*** Block opens ***

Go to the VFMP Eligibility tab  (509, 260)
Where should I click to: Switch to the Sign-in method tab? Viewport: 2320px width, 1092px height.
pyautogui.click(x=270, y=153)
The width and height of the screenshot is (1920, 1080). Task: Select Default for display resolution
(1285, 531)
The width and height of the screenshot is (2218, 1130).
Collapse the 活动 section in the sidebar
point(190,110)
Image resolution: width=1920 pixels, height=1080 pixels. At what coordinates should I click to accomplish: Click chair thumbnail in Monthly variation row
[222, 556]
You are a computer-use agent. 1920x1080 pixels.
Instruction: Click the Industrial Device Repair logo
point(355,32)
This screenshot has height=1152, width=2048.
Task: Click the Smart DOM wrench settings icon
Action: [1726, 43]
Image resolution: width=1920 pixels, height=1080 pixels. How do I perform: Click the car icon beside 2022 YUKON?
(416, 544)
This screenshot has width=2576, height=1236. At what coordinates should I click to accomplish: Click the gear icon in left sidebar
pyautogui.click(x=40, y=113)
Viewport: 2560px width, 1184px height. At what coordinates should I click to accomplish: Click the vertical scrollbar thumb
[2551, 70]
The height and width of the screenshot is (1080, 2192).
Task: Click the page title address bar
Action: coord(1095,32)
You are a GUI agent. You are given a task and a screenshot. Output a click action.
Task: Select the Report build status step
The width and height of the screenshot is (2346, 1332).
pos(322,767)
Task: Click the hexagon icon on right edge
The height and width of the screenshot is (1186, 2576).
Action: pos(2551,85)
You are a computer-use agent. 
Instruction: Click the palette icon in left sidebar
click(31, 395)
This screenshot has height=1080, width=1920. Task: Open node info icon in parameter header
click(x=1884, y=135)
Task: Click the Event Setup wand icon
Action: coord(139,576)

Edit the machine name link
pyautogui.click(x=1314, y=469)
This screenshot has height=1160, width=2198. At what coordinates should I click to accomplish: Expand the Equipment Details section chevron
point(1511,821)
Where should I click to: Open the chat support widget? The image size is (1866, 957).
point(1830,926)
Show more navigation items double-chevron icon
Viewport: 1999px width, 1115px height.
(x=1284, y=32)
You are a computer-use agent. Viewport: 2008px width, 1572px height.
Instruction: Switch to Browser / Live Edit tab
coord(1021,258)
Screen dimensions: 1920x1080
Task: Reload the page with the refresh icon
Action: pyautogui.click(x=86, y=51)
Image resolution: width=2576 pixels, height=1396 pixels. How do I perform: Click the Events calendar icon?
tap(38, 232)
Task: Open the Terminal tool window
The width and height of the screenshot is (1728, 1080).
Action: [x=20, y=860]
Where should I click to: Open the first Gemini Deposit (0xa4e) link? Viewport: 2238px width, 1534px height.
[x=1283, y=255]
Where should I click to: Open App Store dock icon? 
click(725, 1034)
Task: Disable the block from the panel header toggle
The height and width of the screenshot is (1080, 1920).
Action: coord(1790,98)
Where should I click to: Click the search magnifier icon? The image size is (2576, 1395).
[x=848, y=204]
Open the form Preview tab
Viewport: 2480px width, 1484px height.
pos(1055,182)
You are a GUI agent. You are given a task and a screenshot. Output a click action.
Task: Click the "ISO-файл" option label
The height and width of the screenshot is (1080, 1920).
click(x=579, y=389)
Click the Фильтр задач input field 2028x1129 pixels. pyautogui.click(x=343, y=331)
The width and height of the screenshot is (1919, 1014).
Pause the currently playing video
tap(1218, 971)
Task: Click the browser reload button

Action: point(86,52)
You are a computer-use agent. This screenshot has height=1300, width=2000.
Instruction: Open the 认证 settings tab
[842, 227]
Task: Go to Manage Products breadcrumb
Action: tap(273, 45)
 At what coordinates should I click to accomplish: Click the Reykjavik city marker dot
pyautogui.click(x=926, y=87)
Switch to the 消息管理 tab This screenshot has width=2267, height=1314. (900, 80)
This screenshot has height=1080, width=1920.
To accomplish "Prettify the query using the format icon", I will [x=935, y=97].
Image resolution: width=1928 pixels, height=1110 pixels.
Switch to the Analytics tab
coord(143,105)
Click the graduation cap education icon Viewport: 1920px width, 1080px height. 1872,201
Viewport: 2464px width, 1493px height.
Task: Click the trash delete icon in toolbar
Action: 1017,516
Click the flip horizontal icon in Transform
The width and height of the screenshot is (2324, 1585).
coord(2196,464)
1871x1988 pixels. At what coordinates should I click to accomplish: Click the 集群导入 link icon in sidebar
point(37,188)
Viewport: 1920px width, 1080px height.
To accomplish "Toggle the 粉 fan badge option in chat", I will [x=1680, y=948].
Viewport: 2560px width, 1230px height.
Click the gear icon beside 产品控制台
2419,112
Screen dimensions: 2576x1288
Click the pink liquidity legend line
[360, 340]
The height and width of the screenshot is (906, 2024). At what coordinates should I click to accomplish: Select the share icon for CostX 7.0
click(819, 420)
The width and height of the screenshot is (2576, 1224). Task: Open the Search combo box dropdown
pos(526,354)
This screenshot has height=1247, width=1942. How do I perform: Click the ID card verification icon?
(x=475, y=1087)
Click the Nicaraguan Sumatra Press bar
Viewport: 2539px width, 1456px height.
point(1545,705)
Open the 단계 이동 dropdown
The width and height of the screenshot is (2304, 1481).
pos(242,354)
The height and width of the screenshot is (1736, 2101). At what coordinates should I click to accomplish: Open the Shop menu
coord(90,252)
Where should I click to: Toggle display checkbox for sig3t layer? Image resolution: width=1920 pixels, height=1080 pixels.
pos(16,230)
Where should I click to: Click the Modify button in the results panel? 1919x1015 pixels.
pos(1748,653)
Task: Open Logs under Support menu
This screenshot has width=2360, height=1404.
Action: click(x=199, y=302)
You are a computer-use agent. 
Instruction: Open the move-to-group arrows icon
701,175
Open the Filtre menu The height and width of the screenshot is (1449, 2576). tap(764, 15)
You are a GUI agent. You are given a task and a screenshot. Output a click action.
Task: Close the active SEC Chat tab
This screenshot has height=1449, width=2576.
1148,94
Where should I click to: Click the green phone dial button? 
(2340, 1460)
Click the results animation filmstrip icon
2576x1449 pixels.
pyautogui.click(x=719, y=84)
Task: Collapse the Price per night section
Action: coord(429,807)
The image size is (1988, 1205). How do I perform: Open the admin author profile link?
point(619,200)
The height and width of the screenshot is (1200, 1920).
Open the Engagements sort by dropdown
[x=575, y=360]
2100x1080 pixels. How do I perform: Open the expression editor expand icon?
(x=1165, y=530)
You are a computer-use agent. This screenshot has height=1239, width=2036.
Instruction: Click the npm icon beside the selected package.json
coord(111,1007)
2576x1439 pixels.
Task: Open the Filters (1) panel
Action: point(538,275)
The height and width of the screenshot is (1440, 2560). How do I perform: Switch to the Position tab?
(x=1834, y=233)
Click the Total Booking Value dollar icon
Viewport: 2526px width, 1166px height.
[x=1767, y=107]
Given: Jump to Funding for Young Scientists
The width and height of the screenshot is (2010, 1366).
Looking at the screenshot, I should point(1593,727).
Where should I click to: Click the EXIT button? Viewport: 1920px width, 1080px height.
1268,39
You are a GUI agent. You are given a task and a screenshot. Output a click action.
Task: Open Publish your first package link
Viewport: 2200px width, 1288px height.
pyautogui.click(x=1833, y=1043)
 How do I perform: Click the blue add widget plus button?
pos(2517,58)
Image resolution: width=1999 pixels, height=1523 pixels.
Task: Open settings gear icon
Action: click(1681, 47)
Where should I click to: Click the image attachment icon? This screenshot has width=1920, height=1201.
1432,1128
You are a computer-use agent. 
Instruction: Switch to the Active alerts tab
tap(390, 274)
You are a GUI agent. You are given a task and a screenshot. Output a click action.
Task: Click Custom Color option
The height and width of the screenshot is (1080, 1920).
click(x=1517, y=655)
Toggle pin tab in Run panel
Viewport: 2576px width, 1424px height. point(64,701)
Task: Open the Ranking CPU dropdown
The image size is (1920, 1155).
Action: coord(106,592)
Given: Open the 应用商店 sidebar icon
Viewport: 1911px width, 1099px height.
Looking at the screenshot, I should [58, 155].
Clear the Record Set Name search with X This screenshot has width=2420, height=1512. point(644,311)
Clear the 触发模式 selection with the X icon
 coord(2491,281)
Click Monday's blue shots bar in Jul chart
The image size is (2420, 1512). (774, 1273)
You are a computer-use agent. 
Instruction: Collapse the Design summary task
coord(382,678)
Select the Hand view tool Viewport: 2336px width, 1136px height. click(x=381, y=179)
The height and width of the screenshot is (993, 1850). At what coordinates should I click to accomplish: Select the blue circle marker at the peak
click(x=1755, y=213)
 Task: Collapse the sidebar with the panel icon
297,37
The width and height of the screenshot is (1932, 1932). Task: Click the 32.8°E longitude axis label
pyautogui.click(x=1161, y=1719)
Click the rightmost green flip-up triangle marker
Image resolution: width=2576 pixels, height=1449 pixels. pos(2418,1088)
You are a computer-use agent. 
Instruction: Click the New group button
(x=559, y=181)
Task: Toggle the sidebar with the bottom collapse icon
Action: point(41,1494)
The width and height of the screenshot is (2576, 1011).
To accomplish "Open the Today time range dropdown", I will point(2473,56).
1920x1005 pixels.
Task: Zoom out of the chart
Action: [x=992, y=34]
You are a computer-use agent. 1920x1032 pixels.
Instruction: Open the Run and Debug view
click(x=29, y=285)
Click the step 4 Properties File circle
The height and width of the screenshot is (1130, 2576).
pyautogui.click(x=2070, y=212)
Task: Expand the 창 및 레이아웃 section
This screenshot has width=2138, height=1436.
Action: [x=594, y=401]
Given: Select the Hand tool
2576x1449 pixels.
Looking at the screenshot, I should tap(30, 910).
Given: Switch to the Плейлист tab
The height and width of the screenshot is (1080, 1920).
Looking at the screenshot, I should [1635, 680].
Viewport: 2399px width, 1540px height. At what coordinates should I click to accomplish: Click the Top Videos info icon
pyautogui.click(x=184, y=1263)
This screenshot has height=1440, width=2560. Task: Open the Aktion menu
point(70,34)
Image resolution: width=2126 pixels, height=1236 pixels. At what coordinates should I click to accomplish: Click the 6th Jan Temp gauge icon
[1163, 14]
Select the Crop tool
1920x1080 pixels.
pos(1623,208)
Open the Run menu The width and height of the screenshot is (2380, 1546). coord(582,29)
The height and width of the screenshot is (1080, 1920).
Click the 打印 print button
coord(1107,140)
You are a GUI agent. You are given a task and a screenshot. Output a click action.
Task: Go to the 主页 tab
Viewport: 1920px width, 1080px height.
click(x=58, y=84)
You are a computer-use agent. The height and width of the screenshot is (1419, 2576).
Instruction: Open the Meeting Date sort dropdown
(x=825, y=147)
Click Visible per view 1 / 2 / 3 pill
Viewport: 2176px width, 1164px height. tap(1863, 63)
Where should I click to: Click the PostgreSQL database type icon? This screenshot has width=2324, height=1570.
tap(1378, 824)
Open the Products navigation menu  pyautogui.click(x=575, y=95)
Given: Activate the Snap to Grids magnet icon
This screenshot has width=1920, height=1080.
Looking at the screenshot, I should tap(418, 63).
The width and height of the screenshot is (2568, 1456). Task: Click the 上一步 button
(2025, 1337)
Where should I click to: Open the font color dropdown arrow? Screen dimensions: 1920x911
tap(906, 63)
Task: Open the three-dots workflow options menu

*** Block closes ***

TASK DESCRIPTION
Using the entries above, quote each line verbatim from the first through the line that contains "You are a computer-use agent. 1920x1080".

EXERCISE ANSWER
Go to the VFMP Eligibility tab  (509, 260)
Where should I click to: Switch to the Sign-in method tab? Viewport: 2320px width, 1092px height.
pyautogui.click(x=270, y=153)
The width and height of the screenshot is (1920, 1080). Task: Select Default for display resolution
(1285, 531)
The width and height of the screenshot is (2218, 1130).
Collapse the 活动 section in the sidebar
point(190,110)
Image resolution: width=1920 pixels, height=1080 pixels. At what coordinates should I click to accomplish: Click chair thumbnail in Monthly variation row
[222, 556]
You are a computer-use agent. 1920x1080 pixels.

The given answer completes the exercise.